An AbbVie Inc. investor has filed a lawsuit against the company for illegally marketing its drug Humira, a tumor necrosis factor (TNF) blocker medicine that can lower the ability of your immune system to fight infections. The investor plaintiff Lynne Ranney says the company's executives prioritized "profit over compliance and market dominance over safety." According to the complaint, AbbVie allegedly offered kickbacks to physicians and marketed the drug through a misleading "nurse ambassador" program.
Additional allegations against AbbVie include misleading statements issued by the company's board of directors and failure to employ adequate oversight controls to guarantee that the company was complying with all applicable laws and regulations. In the complaint, Ranney cites multiple other suits against AbbVie that involve alleged kickback schemes, including one in California.

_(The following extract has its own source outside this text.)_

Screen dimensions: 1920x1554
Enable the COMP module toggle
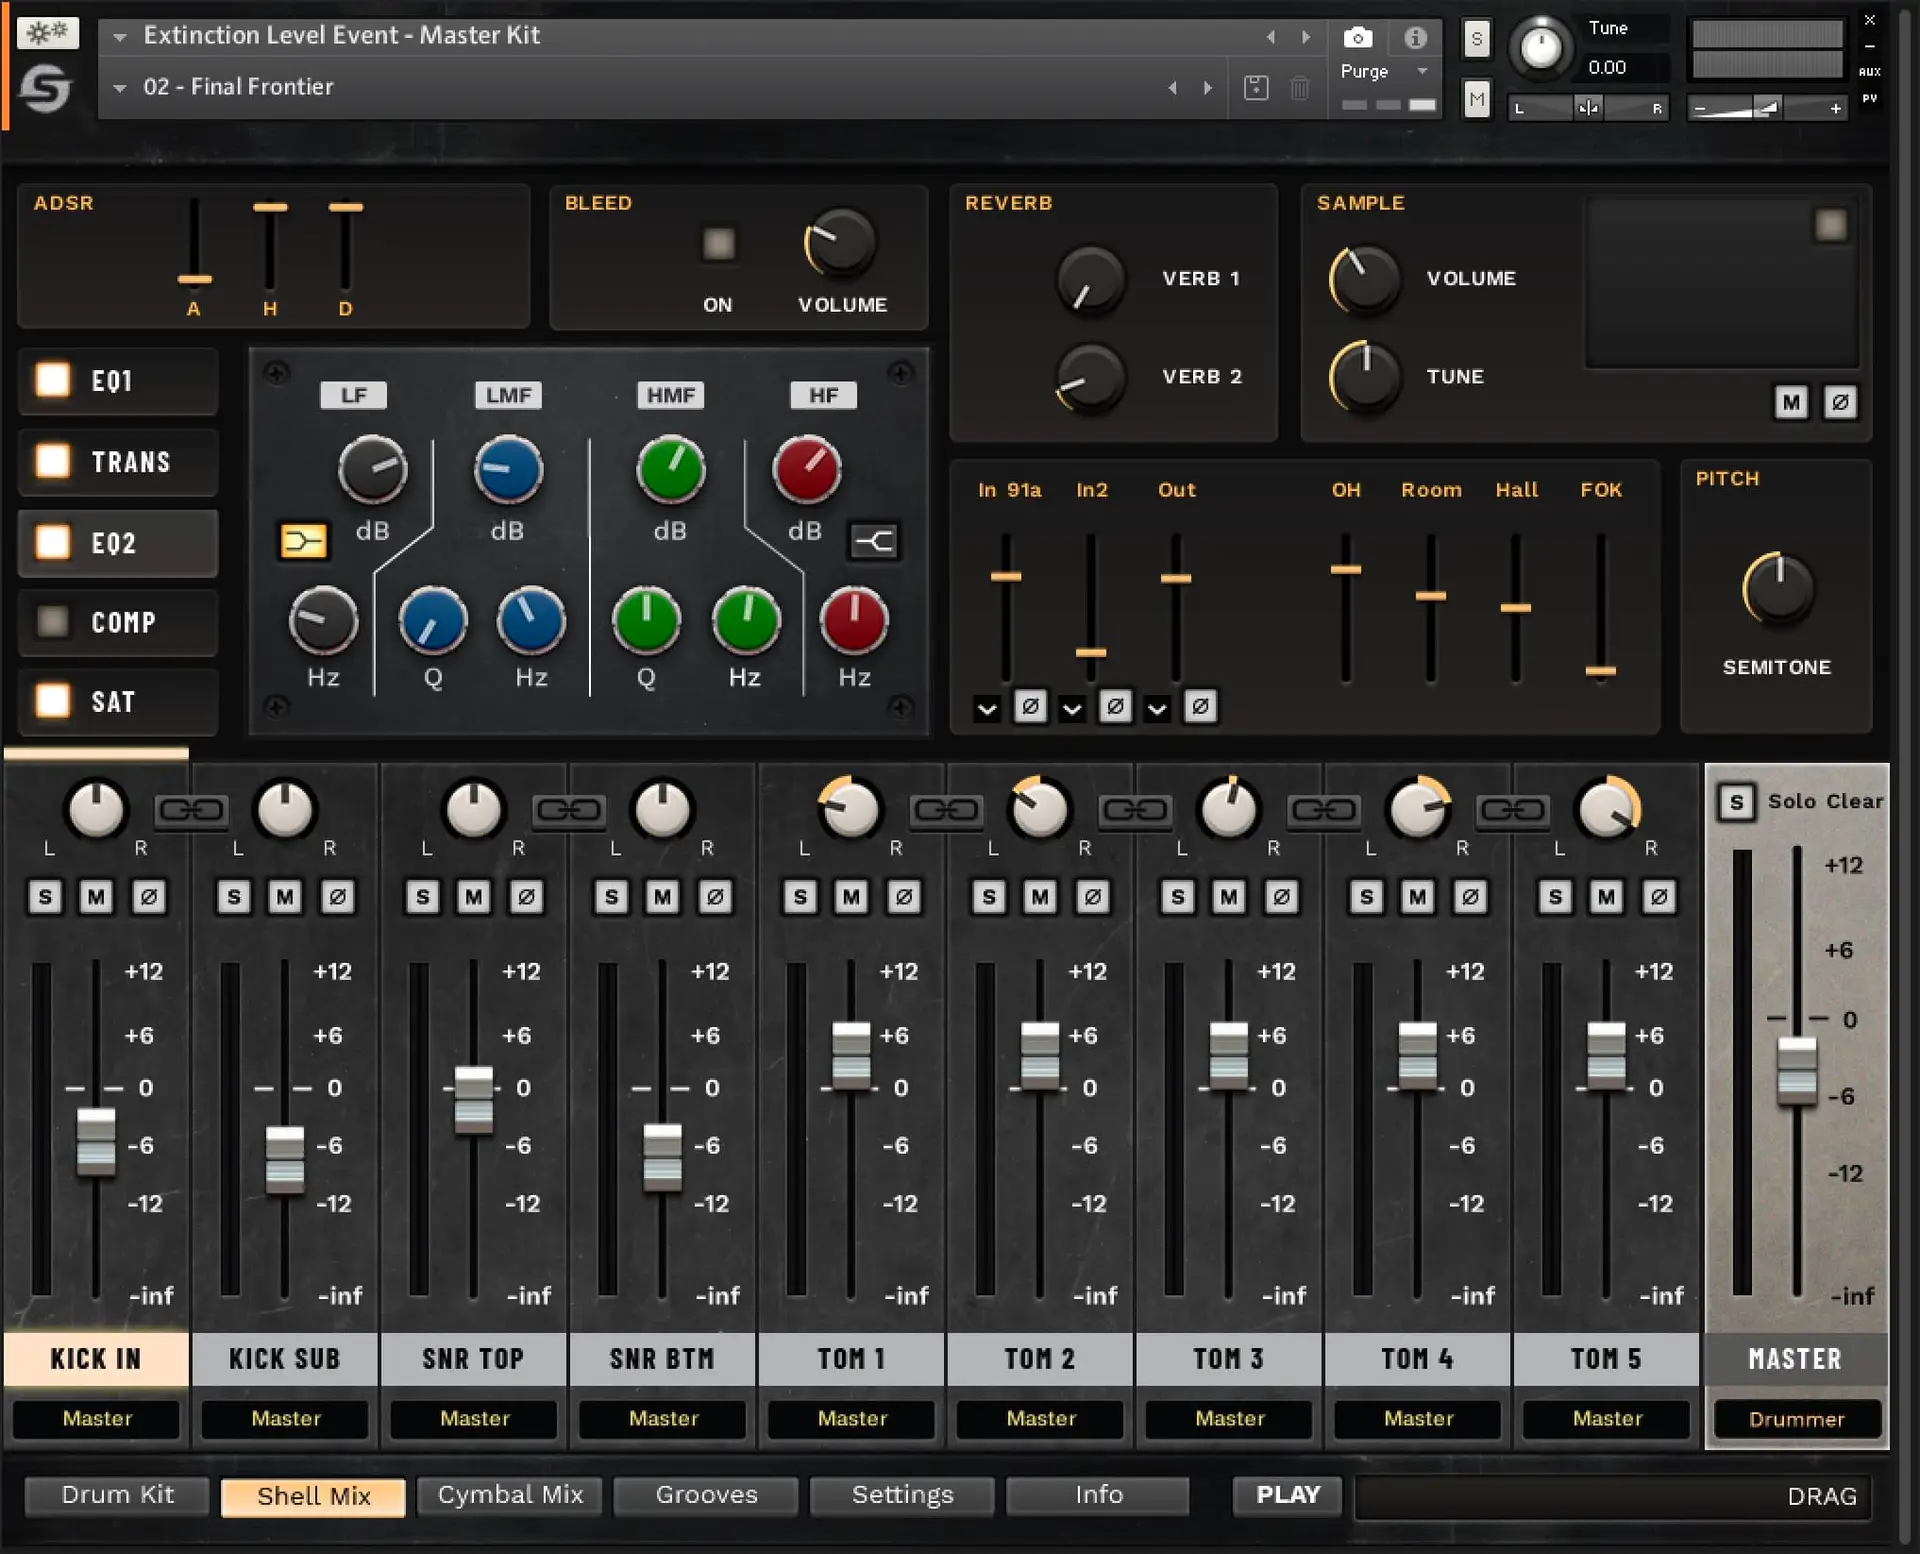(x=52, y=622)
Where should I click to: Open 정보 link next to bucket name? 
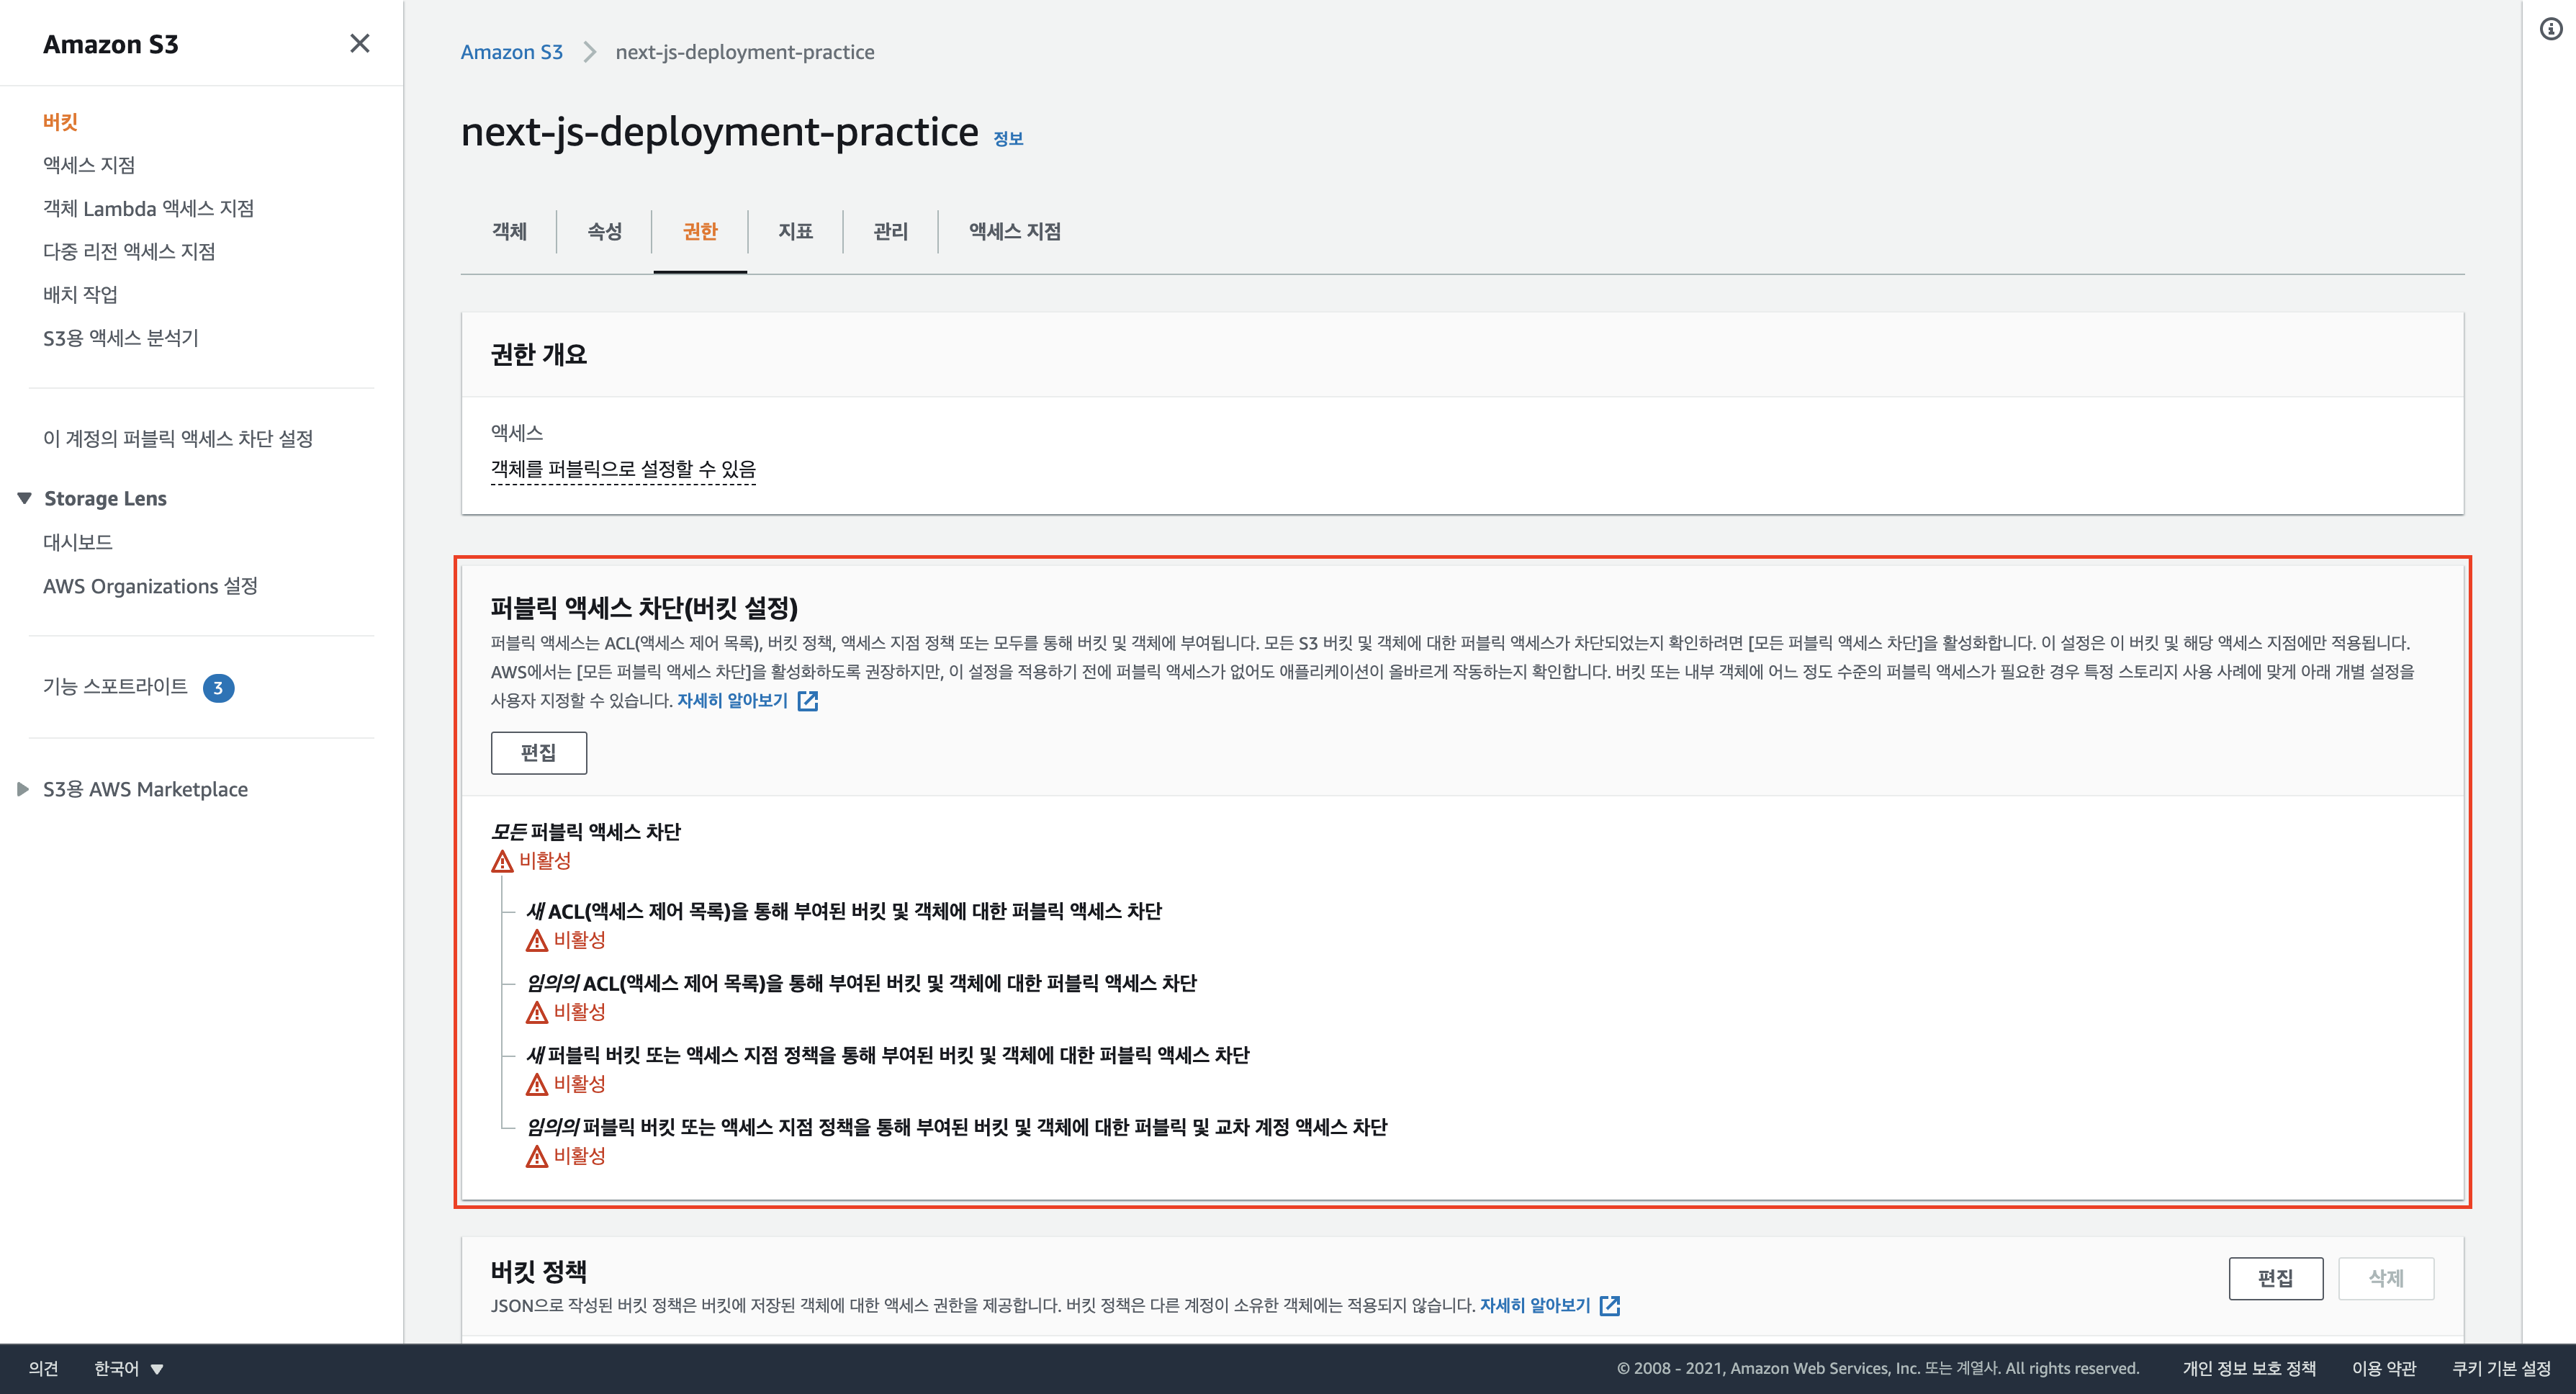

In 2018, California launched an investigation when a former nurse ambassador filed a whistleblower action against the company alleging false health insurance claims, illegal kickbacks, and a misrepresented nurse ambassador program. The suit alleged violations of the California Insurance Frauds Prevention Act involving the marketing of Humira, and resulted in a $24 million settlement. As part of the settlement, AbbVie agreed to the reorganization of its marketing practices relating to Humira, along with various new policies, guidance, and training programs with regard to nurse ambassadors, including "specific language in Humira Complete enrollment forms disclosing that Ambassadors are provided by AbbVie."
The current suit seeks unspecified damages along with the improvement of AbbVie's corporate governance and internal procedures.